[LU-13976] duplicate IB_WR_LOCAL_INV causing ice driver failure (RoCE/iWarp) Created: 22/Sep/20 Updated: 23/Mar/22 Resolved: 23/Mar/22 |
|
| Status: | Resolved |
| Project: | Lustre |
| Component/s: | None |
| Affects Version/s: | Lustre 2.12.5 |
| Fix Version/s: | None |
| Type: | Bug | Priority: | Major |
| Reporter: | James Erwin | Assignee: | WC Triage |
| Resolution: | Duplicate | Votes: | 0 |
| Labels: | None | ||
| Environment: |
RHEL 8.1, Intel Corporation Ethernet Controller E810-C, iwarp or RoCE mode |
||
| Issue Links: |
|
||||||||
| Severity: | 3 | ||||||||
| Rank (Obsolete): | 9223372036854775807 | ||||||||
| Description |
|
During lnet_selftest read > 4K (write works without this issue), the ice driver detects a duplicate IB_WR_LOCAL_INV on the same key and the test fails.
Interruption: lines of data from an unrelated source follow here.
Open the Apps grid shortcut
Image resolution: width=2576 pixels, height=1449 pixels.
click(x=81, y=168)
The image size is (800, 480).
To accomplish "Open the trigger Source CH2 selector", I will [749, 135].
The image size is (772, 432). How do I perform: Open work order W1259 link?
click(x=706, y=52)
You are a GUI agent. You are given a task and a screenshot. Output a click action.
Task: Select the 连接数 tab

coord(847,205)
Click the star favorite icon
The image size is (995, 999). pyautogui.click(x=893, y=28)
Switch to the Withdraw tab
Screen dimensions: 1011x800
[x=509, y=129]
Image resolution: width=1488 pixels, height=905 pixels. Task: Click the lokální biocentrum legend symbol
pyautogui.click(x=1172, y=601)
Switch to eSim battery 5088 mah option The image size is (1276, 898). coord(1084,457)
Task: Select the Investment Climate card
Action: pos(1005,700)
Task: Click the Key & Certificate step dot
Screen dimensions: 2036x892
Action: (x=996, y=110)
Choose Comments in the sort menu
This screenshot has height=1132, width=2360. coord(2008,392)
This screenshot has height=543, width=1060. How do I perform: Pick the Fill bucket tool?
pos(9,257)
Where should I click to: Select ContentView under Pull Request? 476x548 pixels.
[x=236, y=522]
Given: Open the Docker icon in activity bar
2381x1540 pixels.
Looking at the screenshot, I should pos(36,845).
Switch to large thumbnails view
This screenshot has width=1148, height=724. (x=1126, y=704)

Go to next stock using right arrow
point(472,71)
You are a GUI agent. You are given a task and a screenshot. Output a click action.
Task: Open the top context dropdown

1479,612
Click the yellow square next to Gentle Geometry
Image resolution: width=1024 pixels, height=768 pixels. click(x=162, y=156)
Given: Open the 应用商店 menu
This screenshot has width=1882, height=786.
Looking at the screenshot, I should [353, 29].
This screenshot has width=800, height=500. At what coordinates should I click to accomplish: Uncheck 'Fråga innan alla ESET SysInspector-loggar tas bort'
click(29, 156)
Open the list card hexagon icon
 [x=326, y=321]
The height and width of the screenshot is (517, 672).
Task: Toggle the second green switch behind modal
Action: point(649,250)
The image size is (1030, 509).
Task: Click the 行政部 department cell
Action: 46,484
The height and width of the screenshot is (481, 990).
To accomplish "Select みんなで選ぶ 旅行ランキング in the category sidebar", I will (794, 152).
We also cannot mount a file system over Lustre because of this issue. We instrumented o2iblnd.c and the irdma driver and found the duplicate IB_WR_LOCAL_INV:
In this example below, skl01 is the client and skl02 is the server during a lst read operation.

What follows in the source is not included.